The one ascent to the summit of Lagos de Covadonga starts in the village of Soto de Canges. Although only peaking at 1135 metres in elevation you will still be gaining nearly 1000 metres in the space of 19-kilometres (although the real climb begins 5km from Cangas). Around the middle of the climb you will find the hardest percentage gradient at La Huesera, 12-kilometres into the climb reaching a maximum gradient of 15%.

 

The Holy Cave of Covadonga

The Santa Cueva de Covadonga, the Holy Cave of Covadonga is hidden in the rocks above the church near the foot of the climb.
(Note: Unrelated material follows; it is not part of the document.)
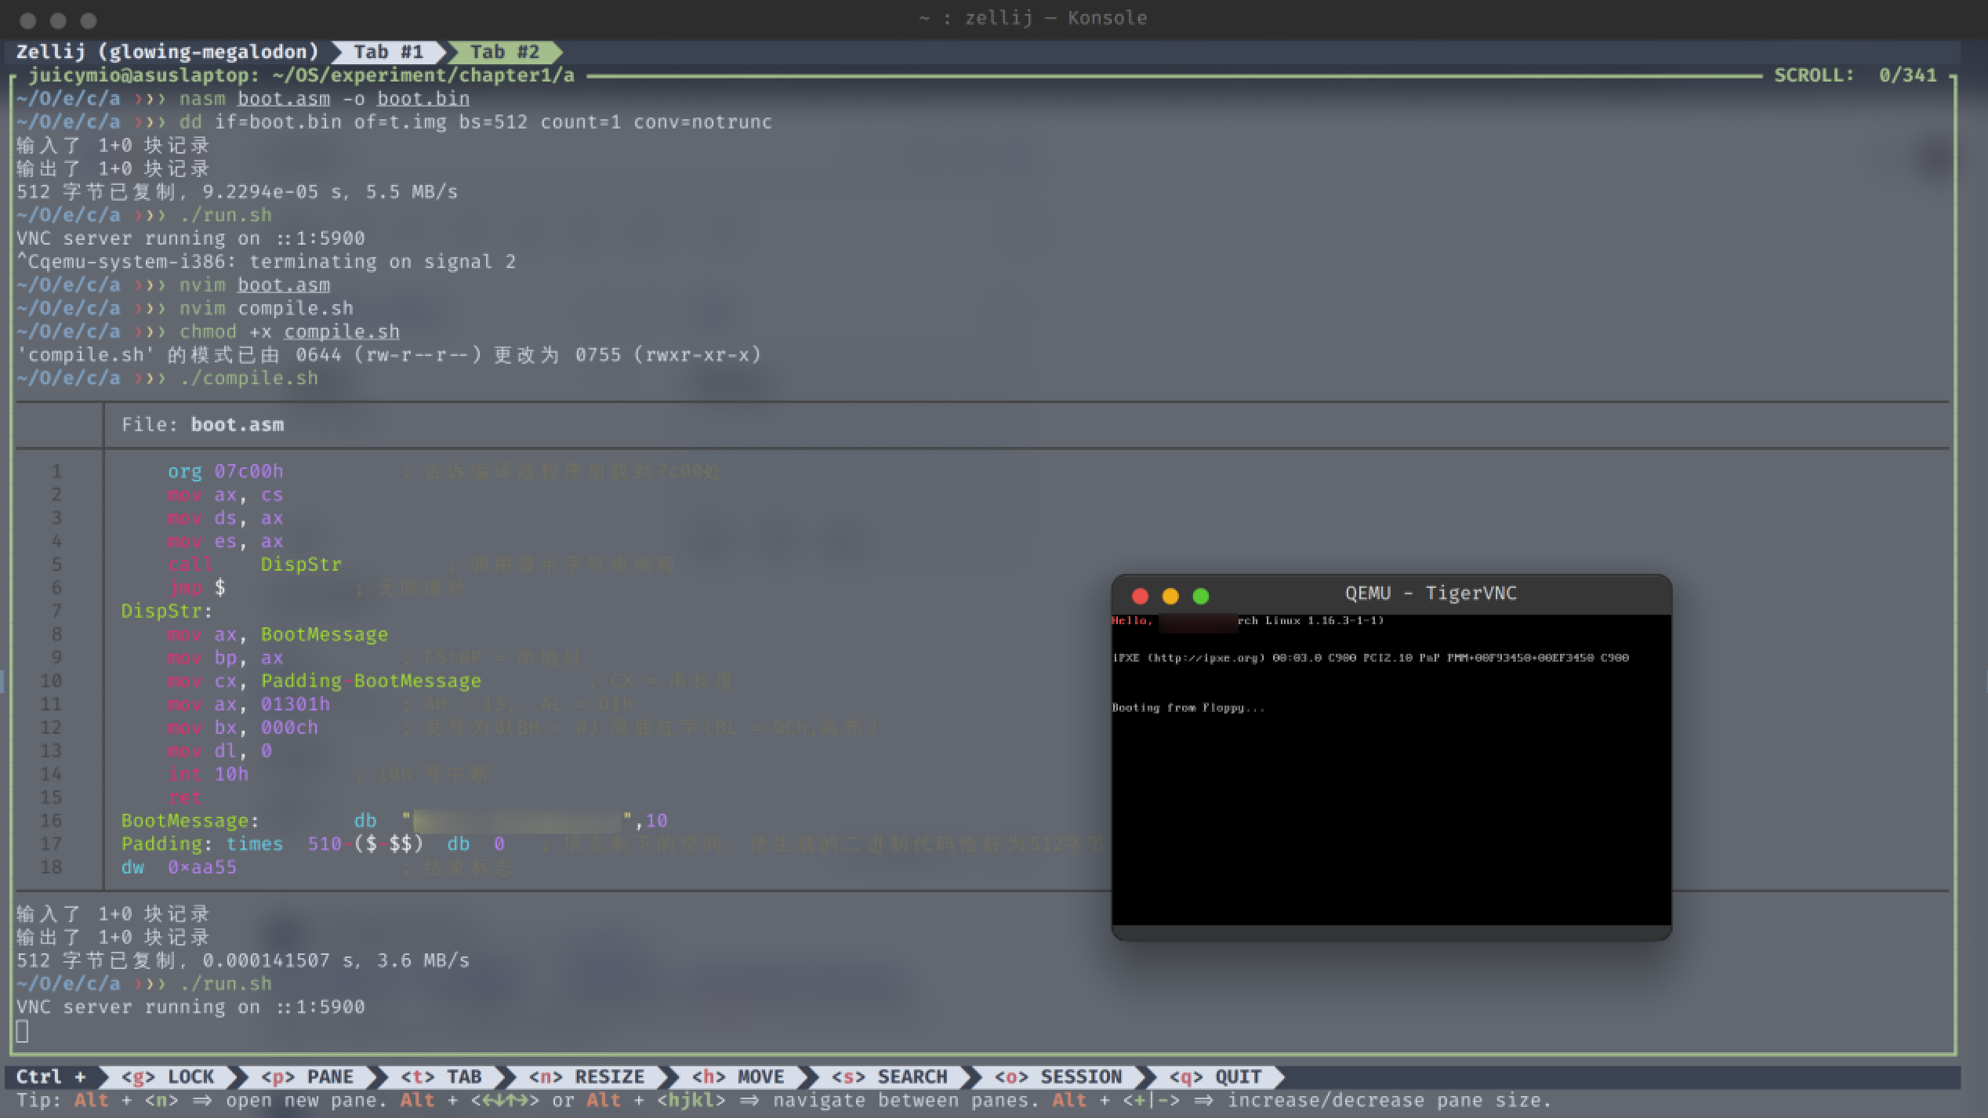1988x1118 pixels.
Task: Click the Zellij glowing-megalodon session name
Action: click(x=168, y=52)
The name Covadonga is derived from the Latin cova dominica – literally cave of the lady, in this case the Virgin of Covadonga, around whom assorted myths involving a hermit, a swarm of bees and local villains continue to be told.

It’s place at the Vuelta a España

World number one Bernard Hinault took the inaugural race up to the top of the Lagos in 1983. Wrongly named the Lagos de Enol before the race after the summit finish journalists also ladled it the Lagos de Hinault. Historic moments have since been a regular occurrence at Lagos de Covadonga, with Spain’s best and most cherished rider of the 1980s, Pedro Delgado, laying foundations to his 1985 Vuelta success here, and also winning again at the Lagos in 1992. The Colombian Lucho Herrera had also triumphed twice at the Lagos. And another brace of victories, from Laurent Jalabert in 1994 and 1996, confirmed the Frenchman’s remarkable metamorphosis from sprinter to climber. The foot of the climb was also where legendary Miguel Indurain climbed off his bike competitively for the last time.